The development on the horizon that I’m most excited about is the launch of our personal finance education feature. We’re building a way to gamify financial education. By downloading our app, students will soon be able to go through the equivalent of a financial education course by logging in for a few minutes a day and consuming bite-sized chunks of content and quizzes.
Our biggest goal is for students to be empowered to manage their financial lives with confidence, and our financial education is a big part of that by making personal finance fun and accessible.
What are your thoughts on the local tech startup scene in Chicago?
When we were first getting set up, we thought about New York City or the Bay Area, of course.
But Chicago became an attractive option for a few reasons. For one, there is a huge amount of fintech talent here, which comes from the city’s past as a major trading center. Nearly all of our employees are local hires.
Another reason that’s obvious is that Chicago is much less expensive than either of those two cities. Jack Dorsey had a point when he mentioned his teams would become more distributed and less concentrated in the Valley. It’s just unsustainable.
The third reason is that the tech community is very supportive of each other here, and the leadership at various levels is committed to making the city even more attractive as a tech hub.
What’s your best advice for aspiring entrepreneurs?
My advice would be to not get distracted by what everyone tells you to do, just because it’s what everyone thinks is what should be done.
A lot of people tell me what I should put onto our platform and explain to me why I need this or that thing because all of our competitors have it, or because it’s what the customers are saying they want.

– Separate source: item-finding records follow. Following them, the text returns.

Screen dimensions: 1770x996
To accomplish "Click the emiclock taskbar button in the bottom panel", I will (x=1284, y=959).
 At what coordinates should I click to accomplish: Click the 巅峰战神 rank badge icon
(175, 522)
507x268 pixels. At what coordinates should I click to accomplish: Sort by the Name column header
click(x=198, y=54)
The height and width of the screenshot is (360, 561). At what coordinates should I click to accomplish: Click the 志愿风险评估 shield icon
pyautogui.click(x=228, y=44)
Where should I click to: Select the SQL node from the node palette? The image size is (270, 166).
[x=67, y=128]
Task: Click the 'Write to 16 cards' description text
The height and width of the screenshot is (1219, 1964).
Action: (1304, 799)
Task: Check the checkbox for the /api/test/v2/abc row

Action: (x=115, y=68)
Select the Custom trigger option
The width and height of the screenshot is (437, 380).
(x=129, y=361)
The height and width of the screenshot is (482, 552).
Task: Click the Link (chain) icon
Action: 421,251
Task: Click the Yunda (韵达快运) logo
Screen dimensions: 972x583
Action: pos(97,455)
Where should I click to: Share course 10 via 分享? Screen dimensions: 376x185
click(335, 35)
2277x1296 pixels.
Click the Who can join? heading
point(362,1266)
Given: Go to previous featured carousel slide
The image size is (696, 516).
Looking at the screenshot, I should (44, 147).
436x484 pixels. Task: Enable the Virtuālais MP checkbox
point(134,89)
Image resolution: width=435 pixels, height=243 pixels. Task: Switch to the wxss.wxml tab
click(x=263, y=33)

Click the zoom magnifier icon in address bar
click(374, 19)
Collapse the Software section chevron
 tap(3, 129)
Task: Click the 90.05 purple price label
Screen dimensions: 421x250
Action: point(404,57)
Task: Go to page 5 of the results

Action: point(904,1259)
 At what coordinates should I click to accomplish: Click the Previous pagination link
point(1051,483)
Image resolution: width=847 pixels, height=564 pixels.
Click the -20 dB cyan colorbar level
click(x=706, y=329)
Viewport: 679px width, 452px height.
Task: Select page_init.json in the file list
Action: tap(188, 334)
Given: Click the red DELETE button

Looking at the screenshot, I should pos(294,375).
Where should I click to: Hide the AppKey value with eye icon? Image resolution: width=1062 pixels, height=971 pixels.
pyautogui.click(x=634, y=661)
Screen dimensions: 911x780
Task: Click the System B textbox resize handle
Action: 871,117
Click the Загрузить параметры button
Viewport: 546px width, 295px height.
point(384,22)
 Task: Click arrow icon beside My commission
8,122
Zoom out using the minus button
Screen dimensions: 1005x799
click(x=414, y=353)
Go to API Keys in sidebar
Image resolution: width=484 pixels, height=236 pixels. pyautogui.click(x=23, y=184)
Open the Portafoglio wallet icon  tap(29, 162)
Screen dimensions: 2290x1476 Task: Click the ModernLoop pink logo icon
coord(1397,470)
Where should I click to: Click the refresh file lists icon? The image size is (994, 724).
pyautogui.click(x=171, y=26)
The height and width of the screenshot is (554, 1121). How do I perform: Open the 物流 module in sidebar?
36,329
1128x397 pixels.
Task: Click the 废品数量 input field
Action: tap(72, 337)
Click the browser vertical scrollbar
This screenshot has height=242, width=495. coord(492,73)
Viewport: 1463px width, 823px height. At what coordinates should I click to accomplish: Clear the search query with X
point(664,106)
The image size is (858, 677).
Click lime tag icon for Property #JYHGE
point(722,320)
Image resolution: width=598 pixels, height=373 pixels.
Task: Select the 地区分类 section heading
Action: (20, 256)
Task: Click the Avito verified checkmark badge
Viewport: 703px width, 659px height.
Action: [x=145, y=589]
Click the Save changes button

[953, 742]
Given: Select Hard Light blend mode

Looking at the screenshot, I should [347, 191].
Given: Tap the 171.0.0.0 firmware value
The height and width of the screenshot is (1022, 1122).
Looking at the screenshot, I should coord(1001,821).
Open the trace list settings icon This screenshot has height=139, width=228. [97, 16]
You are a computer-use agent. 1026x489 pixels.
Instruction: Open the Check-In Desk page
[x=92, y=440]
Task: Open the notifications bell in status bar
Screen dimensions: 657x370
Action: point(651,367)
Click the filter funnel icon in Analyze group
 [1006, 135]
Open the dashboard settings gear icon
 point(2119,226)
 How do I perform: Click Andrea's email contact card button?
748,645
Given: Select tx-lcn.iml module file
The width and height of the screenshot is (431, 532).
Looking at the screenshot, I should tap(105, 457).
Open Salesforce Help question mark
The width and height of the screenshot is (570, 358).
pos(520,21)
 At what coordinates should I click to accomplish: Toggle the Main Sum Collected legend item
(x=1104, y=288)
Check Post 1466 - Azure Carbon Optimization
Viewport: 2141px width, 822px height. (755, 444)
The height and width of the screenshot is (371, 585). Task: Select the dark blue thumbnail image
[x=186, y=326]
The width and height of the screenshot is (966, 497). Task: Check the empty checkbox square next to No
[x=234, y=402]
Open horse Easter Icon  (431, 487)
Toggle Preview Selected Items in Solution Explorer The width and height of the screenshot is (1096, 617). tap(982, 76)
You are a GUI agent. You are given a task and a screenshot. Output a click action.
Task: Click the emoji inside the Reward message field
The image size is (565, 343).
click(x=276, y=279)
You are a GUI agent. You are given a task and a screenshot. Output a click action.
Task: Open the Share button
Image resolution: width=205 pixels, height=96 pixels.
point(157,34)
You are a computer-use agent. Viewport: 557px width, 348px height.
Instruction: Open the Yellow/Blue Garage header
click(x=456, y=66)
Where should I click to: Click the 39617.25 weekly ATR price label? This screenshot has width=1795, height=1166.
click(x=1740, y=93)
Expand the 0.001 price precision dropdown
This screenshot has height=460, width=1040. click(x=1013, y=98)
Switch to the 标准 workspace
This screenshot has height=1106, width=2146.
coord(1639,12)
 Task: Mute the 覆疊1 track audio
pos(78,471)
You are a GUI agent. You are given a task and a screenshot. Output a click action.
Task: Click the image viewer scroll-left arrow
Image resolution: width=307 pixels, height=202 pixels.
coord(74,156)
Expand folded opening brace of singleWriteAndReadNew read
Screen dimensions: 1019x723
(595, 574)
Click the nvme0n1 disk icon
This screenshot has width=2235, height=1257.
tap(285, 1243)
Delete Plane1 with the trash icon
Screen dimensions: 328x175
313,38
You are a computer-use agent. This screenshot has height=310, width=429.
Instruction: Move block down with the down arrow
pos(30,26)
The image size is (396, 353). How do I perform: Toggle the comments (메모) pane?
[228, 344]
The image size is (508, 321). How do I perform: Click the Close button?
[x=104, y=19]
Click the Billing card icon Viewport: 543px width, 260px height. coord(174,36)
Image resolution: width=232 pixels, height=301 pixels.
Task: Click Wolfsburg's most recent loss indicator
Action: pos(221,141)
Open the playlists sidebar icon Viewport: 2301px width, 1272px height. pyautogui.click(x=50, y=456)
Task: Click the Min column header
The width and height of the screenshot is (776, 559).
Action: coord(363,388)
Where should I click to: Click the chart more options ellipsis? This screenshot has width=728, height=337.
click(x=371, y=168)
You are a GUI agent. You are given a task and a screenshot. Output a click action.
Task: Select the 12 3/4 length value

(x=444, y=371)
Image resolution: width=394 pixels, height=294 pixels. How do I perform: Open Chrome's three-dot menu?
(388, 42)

Of course, I want to pay attention to the competition, and I very much value the feedback of our customers, but I want to build a product that will truly serve them, and get at the root of what they need instead of the solution they are familiar with.
In our case, one sticking point has been a loan calculator. A lot of people tell me, “Oh, you need a loan calculator”. But our customers don’t need a loan calculator – they need better transparency. A loan calculator won’t actually help them make better decisions, but a lender that is transparent, straightforward, and communicative will.